25 October 2018 |  Bibliothek von Santa Maria dell'Anima Rome  |  Lezingen

Antoine Bodar

Ansprache am 25. Oktober 2018 in der Bibliothek von Santa Maria dell’ Anima Rom

wegen Erscheinung des Buches Santa Maria dell’Anima. Alte Schönheit in neuem Licht. Herausgegeben von Franz Xaver Brandmayr (Rom 2018).

I

Nach zwanzig Jahren ist nun Santa Maria dell’Anima — die Kirche und das Kolleg — völlig restauriert worden.

Bei dieser Denkwürdigkeit erscheint heute das von unserem Herrn Rektor initiierte und von ihm herausgegebene Photobuch Santa Maria dell’Anima,  damit bei Durchsicht der Bilder die Liebe zur Anima bei so manchem geweckt oder verstärkt werde und so in Erinnerung bleiben kann.
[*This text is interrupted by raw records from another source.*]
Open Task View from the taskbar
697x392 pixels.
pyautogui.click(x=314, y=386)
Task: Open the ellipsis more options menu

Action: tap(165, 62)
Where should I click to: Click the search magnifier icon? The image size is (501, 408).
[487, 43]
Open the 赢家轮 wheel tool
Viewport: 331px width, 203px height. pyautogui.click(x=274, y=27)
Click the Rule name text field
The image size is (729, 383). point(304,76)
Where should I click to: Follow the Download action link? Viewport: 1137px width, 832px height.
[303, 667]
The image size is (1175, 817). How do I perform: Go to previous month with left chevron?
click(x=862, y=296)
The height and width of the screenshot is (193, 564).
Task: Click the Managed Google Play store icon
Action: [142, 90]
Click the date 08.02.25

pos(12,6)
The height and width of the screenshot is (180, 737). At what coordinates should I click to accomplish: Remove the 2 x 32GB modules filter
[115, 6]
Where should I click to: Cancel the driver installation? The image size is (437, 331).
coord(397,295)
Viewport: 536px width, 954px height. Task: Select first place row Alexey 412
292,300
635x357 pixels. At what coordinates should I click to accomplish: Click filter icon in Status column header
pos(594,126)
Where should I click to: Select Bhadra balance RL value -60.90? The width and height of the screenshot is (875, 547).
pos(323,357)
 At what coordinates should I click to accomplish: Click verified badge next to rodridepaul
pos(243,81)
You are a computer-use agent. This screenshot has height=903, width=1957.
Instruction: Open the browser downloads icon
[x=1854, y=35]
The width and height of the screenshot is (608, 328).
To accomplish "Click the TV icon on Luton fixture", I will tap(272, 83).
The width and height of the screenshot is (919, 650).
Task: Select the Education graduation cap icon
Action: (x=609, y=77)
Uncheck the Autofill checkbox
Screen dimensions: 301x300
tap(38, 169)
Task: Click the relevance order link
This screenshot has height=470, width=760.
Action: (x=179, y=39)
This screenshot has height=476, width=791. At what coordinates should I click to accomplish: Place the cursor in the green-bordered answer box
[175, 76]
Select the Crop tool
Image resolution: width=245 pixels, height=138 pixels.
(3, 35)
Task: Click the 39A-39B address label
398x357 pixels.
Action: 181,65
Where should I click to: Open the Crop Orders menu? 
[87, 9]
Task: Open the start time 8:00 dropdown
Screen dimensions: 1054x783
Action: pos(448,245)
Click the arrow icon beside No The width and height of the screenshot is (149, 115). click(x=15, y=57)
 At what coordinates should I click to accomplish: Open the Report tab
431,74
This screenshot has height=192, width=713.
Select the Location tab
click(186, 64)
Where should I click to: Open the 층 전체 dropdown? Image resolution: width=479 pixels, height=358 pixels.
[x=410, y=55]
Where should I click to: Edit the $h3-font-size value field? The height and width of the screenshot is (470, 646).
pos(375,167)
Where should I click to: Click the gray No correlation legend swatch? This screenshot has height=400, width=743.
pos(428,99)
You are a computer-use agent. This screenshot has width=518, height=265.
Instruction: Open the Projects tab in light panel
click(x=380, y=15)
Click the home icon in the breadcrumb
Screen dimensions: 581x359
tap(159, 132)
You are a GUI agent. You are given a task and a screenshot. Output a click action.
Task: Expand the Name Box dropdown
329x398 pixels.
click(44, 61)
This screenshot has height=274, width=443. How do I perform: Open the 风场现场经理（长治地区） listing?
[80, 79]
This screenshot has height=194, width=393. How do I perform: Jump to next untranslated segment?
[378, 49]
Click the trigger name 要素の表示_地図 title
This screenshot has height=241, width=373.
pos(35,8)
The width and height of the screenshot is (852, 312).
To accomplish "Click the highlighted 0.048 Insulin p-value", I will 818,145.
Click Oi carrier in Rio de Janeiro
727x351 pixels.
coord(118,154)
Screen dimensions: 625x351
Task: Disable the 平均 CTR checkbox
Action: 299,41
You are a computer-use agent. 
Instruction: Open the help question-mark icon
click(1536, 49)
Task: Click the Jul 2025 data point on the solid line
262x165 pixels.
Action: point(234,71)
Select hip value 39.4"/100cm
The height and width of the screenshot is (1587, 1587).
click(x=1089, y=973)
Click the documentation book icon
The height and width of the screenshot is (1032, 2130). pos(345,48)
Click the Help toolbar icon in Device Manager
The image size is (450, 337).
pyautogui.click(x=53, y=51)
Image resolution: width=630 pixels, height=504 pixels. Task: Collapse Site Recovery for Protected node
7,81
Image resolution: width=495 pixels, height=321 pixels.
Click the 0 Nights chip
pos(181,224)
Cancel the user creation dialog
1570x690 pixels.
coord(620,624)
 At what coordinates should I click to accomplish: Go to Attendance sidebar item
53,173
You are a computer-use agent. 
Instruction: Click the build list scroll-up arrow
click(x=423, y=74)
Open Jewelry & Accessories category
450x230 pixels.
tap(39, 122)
Darüber hinaus begleiten einige Texte die vom Herrn Stephan Kölliker ausgezeichnet photographierten Darstellungen — Texte, die, wenn sie auch nicht gelesen werden, dann doch zur Kenntnis bringen sollen, wie Kirche und Haus einige Schreiber eingeladen haben, ihr Herz darüber sprechen zu lassen.

 

Der verstorbene Rektor Richard Matthes hat in seinen Jahren 1998 –2004 mit der Kirche-Fassade, der Decke im  Priesterchor, den Zimmern im Prälatengang und dem Holzboden im Speisesaal die Restauration der Anima begonnen. In seiner Amtszeit wurde auch das Grabmal von Papst Hadrian restauriert, bei deren Neu-Einweihung zum ersten Mal in der modernen Zeit die überlieferten Kompositionen von Christiaan van der Ameijden aufgeführt wurden. (Er war Mitglied der Bruderschaft und vier Mal Ihr Provisor; sein Grabmal befindet sich hinten in der Kirche.)

 

Rektor Johann Hörist hat nur von 2004 bis 2007 der Anima vorgestanden. Als er plötzlich starb, führte Kurat Gerhard Hörting als Interim-Rektor die vielen, im Hause angegangenen Restaurierungsarbeiten zur Vollendung.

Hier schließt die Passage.